TurboSAT: Gradient-Guided Boolean Satisfiability Accelerated on GPU-CPU Hybrid System
Steve Dai, Cunxi Yu, Kalyan Krishnamani, Brucek Khailany
TL;DR
This work tackles accelerating Boolean SAT solving on heterogeneous GPU-CPU systems by reformulating SAT as a differentiable binarized matrix-multiplication task. It introduces a binary-minary matrix encoding with $P \in \{0,1\}^{C \times 2V}$ and $A \in \{0,1\}^{2V \times N}$, producing $R=PA$ and a differentiable $S$ via a soft minimum to drive a loss $\mathcal{L} = -\sum_i S_i$, with gradients flowing through a STE-enabled binarization of $A_{real}$. The solver runs a gradient-guided exploration on the GPU to propose promising partial assignments and then uses CDCL-based refinement on the CPU to complete solutions, seeded by high-confidence variables extracted from gradient magnitudes. Empirically, on satisfiable benchmarks from the 2024 SAT Competition, the approach achieves substantial speedups over CPU-only solvers (up to over $200\times$) and an average speedup of about $27.3\times$, validating the viability and value of GPU-accelerated differentiable SAT on hybrid hardware.
Abstract
While accelerated computing has transformed many domains of computing, its impact on logical reasoning, specifically Boolean satisfiability (SAT), remains limited. State-of-the-art SAT solvers rely heavily on inherently sequential conflict-driven search algorithms that offer powerful heuristics but limit the amount of parallelism that could otherwise enable significantly more scalable SAT solving. Inspired by neural network training, we formulate the SAT problem as a binarized matrix-matrix multiplication layer that could be optimized using a differentiable objective function.

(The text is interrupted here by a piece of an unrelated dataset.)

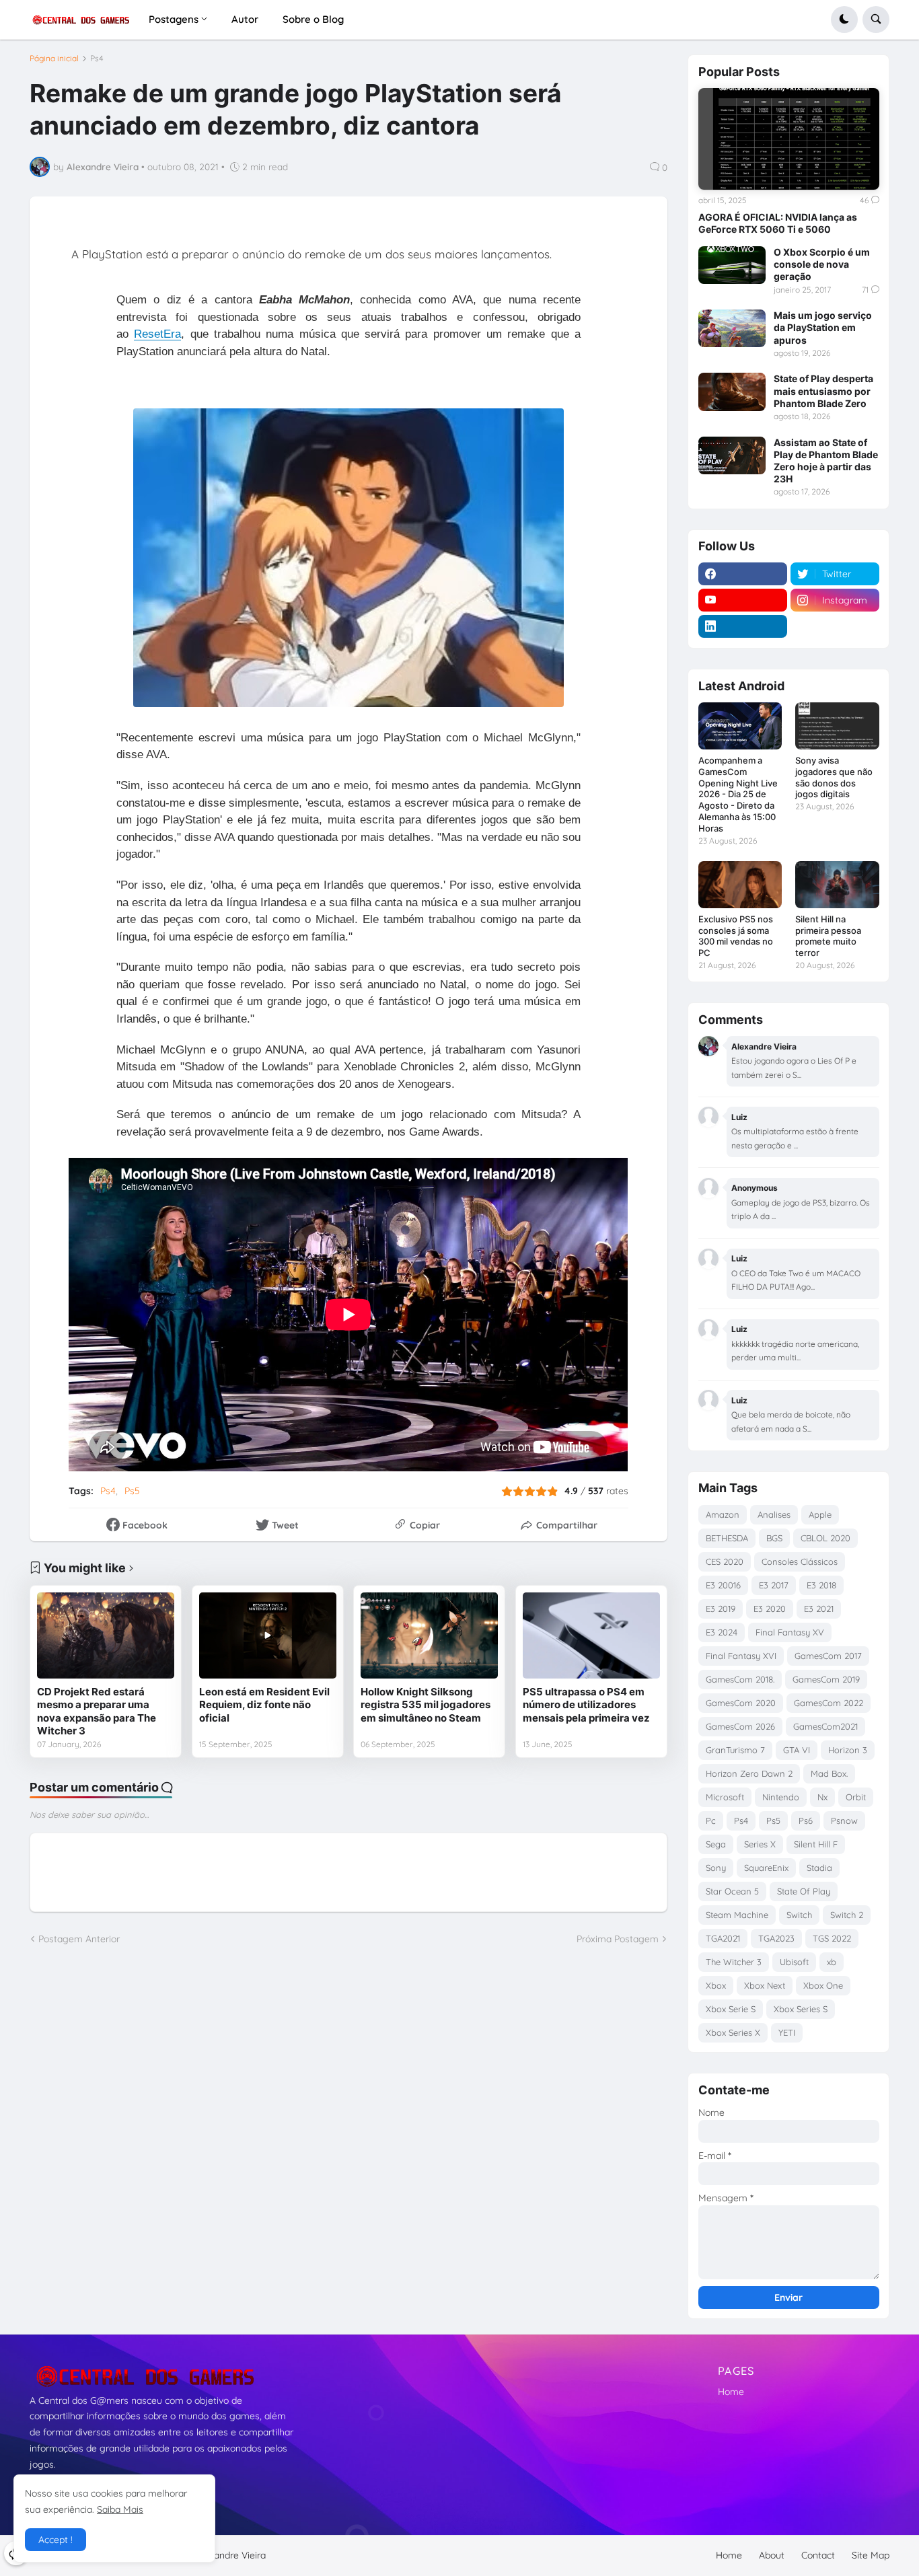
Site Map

Enabled by this encoding, we combine the strengths of parallel differentiable optimization and sequential search to accelerate SAT on a hybrid GPU-CPU system. In this system, the GPUs leverage parallel differentiable solving to rapidly evaluate SAT clauses and use gradients to stochastically explore the solution space and optimize variable assignments. Promising partial assignments generated by the GPUs are post-processed on many CPU threads which exploit conflict-driven sequential search to further traverse the solution subspaces and identify complete assignments. Prototyping the hybrid solver on an NVIDIA DGX GB200 node, our solver achieves runtime speedups up to over 200x when compared to a state-of-the-art CPU-based solver on public satisfiable benchmark problems from the SAT Competition.